A new study from the Center for American Progress found that states with looser guns laws have a higher rate of gun violence. And the Harvard Injury Control Research Center has concluded, "where there are more guns there is more homicide."
Gun manufacturers, taking their cues from the National Rifle Association's obstinancy, remain firmly opposed to attempts to regulate the industry in an effort to reduce deaths. "The firearm industry is where the auto industry was, which is fighting regulation tooth and nail," said Wintemute.
It's that refusal, and the inability of legislators to pass tighter gun regulations, that explains why in 2015 firearm fatalities are expected, for the first time, to surpass auto deaths as the leading cause of non-medical deaths in America.
That, according to a recent analysis from Bloomberg:
While the gun debate in America often centers on the issue of crime, it is first and foremost a public safety issue. (As well as a very costly health care issue.) But it's a public safety problem that comes under very little government supervision.
The fact is that firearms remain the only consumer product in America not regulated by a federal agency for health and safety. The federal government has an entire agency dedicated to car safety (NHTSA), in part because approximately 35,000 Americans die each year from car accidents. Yet nearly the same number die from firearms and the government doesn't have a comparable regulatory structure in place.
Another difference between carmakers and gun manufacturers, and one that helps explain the latter's unwillingness to embrace regulation, is the fact that gun makers cannot be sued for negligence. Enacted in 2005, and passed at the urging of the NRA, the Protection of Lawful Commerce in Arms Act (PLCAA) "shields the gun industry even when it makes guns that are unnecessarily dangerous and sells them recklessly," Time recently noted.

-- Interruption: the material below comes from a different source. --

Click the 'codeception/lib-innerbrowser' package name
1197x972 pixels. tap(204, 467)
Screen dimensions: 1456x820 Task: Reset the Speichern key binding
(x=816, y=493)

Prior to the law's passage, gun manufacturers such as Smith & Wesson were fearful of courtroom liability costs and moved to make their guns safer and easier for law enforcement to trace. But once PLCAA passed, gun manufacturers had less to fear.
In other words, there's no longer any motivation for firearm manufacturers to produce safer products or to sell them cautiously. "There's no incentive," says Wintemute. "There's a moral incentive, but nothing else. There's no liability or threat of increased government regulation." It was those twin forces that convinced automakers to finally embrace safety initiatives (anti-lock brakes, electronic stability, etc.), which in turned helped produce the dramatic decline in roadway fatalities.
At the same time, the government, including law enforcement, got busy unveiling more aggressive drunk driving campaigns ("Booze It and Lose It"), setting up more sobriety checkpoints, building safer roads, and mandating new state laws aimed at young drivers, awarding them graduated licenses only after they've gained experience behind the wheel.
The result, as noted above, was a huge reduction in auto-related deaths between 2005 and 2011.
As for guns, public safety experts say if firearm regulations were passed into law they would quickly decrease the number of gun deaths, just as they did with auto fatalities. The proposed regulations include full background checks for all firearm purchases, complete record keeping for every transactions, the creation of a gun offender registry, an expanded assault weapons ban, ammunition restrictions, and a ban on bulk purchases of handguns.
The gun lobby and its far-right media allies insist news laws and regulations won't reduce gun deaths in the U.S. But automakers have already demonstrated that's not true. Recent regulations have helped revolutionize consumer safety, and have saved thousands of lives.